Sunday 31 August 2008

Behind the Songs: Bullets of Mexico

"A .45 bullet has ended the life of a man who had lived by the gun,
But all of the bullets of Mexico cannot undo all the work that he's done."
--Phil Ochs, "Bullets of Mexico" (1962)

Struggles of a Campesino Leader: Ruben Jaramillo

With the presidential election of Manuel Avila Camacho in 1940, the era of land reform and support for social change ended suddenly and the revolution veered sharply rightward. The politics of class struggle quickly gave way to a state-directed campaign to achieve the goals, and inculcate the values, of modern capitalist development within a postwar world of united, anticommunist nations...Jaramillo was born in Tlaquiltenango, Morelos, in 1900. He joined Zapata's army at the age of 15, and became a lifelong adherent of the Zapatista causes of land and liberty for the rural poor. By the end of the 1920s he had emerged as a prominent agrarian leader. He strongly supported the Cardenas presidency, and Cardenas returned the favor by supporting Jaramillo's project, the cooperatively run sugar complex of Zacatepec, which was inaugurated in 1938. Jaramillo was elected to the mill's first Council of Administrations and Vigilance. He immediately entered into conflict with the mill's federally appointed administrators when he uncompromisingly advocated many reforms in favor of the mill's workers. These conflicts turned more violent with the advent of the Avila Camacho era, as we see in the excerpt below.

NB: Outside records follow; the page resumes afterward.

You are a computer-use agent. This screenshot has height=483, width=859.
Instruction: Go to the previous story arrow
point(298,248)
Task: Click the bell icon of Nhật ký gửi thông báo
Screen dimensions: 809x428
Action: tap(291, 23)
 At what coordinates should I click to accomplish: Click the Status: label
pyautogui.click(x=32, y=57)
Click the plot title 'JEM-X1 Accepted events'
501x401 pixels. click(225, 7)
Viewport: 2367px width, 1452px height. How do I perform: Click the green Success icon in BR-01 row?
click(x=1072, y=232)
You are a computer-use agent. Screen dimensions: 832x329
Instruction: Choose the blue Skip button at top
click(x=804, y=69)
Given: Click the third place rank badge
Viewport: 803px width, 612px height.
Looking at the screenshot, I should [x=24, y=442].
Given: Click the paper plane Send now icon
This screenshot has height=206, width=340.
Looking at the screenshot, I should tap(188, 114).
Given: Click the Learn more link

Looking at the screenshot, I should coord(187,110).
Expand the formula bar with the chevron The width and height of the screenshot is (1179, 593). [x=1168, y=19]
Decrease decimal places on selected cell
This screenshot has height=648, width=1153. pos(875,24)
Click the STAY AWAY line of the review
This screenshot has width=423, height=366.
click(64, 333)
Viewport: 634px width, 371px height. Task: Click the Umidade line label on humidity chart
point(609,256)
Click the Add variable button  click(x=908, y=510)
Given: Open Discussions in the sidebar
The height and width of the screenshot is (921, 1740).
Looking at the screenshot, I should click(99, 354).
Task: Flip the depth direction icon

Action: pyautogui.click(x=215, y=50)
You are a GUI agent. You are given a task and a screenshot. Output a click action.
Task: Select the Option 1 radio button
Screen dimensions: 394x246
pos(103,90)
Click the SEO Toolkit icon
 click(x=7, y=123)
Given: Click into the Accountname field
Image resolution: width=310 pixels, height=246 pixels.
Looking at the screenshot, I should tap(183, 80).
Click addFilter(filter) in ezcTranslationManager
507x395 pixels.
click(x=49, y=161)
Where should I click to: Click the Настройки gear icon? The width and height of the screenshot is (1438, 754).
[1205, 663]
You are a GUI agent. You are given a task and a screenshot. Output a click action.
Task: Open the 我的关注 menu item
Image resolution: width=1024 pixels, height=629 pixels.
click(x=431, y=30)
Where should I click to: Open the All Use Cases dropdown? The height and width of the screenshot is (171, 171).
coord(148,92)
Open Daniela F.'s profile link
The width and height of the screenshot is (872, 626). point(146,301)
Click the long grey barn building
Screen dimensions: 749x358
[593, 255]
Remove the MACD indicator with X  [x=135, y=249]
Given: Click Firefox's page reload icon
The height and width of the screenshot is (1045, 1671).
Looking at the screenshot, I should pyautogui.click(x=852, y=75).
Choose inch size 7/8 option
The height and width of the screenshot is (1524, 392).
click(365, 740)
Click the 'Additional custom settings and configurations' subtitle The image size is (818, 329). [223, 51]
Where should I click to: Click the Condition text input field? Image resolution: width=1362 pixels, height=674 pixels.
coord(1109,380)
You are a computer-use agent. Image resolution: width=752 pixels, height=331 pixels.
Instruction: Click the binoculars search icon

Jaramillo would spend much of his life trying to elude death threats from corrupt local powers supported by the federal government. While underground, he remained active in organizing peasants and workers; occasionally, he managed to emerge from hiding long enough to found legal, above-ground organizations. In 1958 President Adolfo Lopez Mateos named him psecial delegate of the National Peasant Confederation. Frustration with the funereal pace of the government's land reform led Jaramillo to support land invasions and the formation of a socialist collective in 1960, inviting fresh reprisals from his enemies. On May 23, 1962, judicial police and soldiers captured Jaramillo and assassinated him along with his pregnant wife and three sons. No one was ever brought to trial for the crime, which proved to be one of several high-profile episodes that darkened the reputation of the PRI int he post-war era.